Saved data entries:
____
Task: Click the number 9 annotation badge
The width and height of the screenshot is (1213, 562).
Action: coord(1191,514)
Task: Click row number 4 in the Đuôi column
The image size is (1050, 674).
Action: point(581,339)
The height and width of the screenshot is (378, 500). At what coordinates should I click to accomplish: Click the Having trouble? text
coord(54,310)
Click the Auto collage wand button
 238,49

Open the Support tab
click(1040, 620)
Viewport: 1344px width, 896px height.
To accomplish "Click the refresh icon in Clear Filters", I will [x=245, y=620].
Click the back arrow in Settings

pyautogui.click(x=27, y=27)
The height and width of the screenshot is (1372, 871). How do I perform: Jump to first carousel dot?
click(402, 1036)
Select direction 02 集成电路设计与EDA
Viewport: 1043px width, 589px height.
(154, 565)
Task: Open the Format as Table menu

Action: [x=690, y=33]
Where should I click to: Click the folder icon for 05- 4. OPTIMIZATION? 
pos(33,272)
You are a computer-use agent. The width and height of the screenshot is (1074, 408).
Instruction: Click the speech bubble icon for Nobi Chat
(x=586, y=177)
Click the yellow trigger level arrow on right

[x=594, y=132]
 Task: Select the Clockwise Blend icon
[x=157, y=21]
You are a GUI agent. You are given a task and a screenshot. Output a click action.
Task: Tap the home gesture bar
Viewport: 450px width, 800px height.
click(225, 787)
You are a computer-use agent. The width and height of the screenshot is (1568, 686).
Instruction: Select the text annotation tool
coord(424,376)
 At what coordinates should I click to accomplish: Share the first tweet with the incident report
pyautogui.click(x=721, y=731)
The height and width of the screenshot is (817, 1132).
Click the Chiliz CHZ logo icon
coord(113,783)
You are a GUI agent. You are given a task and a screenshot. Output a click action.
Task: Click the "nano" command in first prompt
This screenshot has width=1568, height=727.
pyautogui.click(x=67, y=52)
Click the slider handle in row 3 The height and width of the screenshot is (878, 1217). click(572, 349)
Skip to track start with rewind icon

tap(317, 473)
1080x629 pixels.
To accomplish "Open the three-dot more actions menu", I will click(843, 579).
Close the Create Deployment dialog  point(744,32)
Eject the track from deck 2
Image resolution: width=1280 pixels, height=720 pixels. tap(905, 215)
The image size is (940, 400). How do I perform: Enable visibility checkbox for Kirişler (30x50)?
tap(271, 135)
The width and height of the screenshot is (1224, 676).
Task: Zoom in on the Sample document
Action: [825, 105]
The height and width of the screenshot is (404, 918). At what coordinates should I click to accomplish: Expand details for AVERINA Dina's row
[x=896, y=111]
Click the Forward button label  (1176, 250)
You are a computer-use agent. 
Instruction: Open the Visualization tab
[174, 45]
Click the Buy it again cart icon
____
**What this task involves:**
Word for word, transcribe each of the entries above.

**Result of the task:**
Task: Click the number 9 annotation badge
The width and height of the screenshot is (1213, 562).
Action: coord(1191,514)
Task: Click row number 4 in the Đuôi column
The image size is (1050, 674).
Action: point(581,339)
The height and width of the screenshot is (378, 500). At what coordinates should I click to accomplish: Click the Having trouble? text
coord(54,310)
Click the Auto collage wand button
 238,49

Open the Support tab
click(1040, 620)
Viewport: 1344px width, 896px height.
To accomplish "Click the refresh icon in Clear Filters", I will [x=245, y=620].
Click the back arrow in Settings

pyautogui.click(x=27, y=27)
The height and width of the screenshot is (1372, 871). How do I perform: Jump to first carousel dot?
click(402, 1036)
Select direction 02 集成电路设计与EDA
Viewport: 1043px width, 589px height.
(154, 565)
Task: Open the Format as Table menu

Action: [x=690, y=33]
Where should I click to: Click the folder icon for 05- 4. OPTIMIZATION? 
pos(33,272)
You are a computer-use agent. The width and height of the screenshot is (1074, 408).
Instruction: Click the speech bubble icon for Nobi Chat
(x=586, y=177)
Click the yellow trigger level arrow on right

[x=594, y=132]
 Task: Select the Clockwise Blend icon
[x=157, y=21]
You are a GUI agent. You are given a task and a screenshot. Output a click action.
Task: Tap the home gesture bar
Viewport: 450px width, 800px height.
click(225, 787)
You are a computer-use agent. The width and height of the screenshot is (1568, 686).
Instruction: Select the text annotation tool
coord(424,376)
 At what coordinates should I click to accomplish: Share the first tweet with the incident report
pyautogui.click(x=721, y=731)
The height and width of the screenshot is (817, 1132).
Click the Chiliz CHZ logo icon
coord(113,783)
You are a GUI agent. You are given a task and a screenshot. Output a click action.
Task: Click the "nano" command in first prompt
This screenshot has width=1568, height=727.
pyautogui.click(x=67, y=52)
Click the slider handle in row 3 The height and width of the screenshot is (878, 1217). click(572, 349)
Skip to track start with rewind icon

tap(317, 473)
1080x629 pixels.
To accomplish "Open the three-dot more actions menu", I will click(843, 579).
Close the Create Deployment dialog  point(744,32)
Eject the track from deck 2
Image resolution: width=1280 pixels, height=720 pixels. tap(905, 215)
The image size is (940, 400). How do I perform: Enable visibility checkbox for Kirişler (30x50)?
tap(271, 135)
The width and height of the screenshot is (1224, 676).
Task: Zoom in on the Sample document
Action: [825, 105]
The height and width of the screenshot is (404, 918). At what coordinates should I click to accomplish: Expand details for AVERINA Dina's row
[x=896, y=111]
Click the Forward button label  (1176, 250)
You are a computer-use agent. 
Instruction: Open the Visualization tab
[174, 45]
Click the Buy it again cart icon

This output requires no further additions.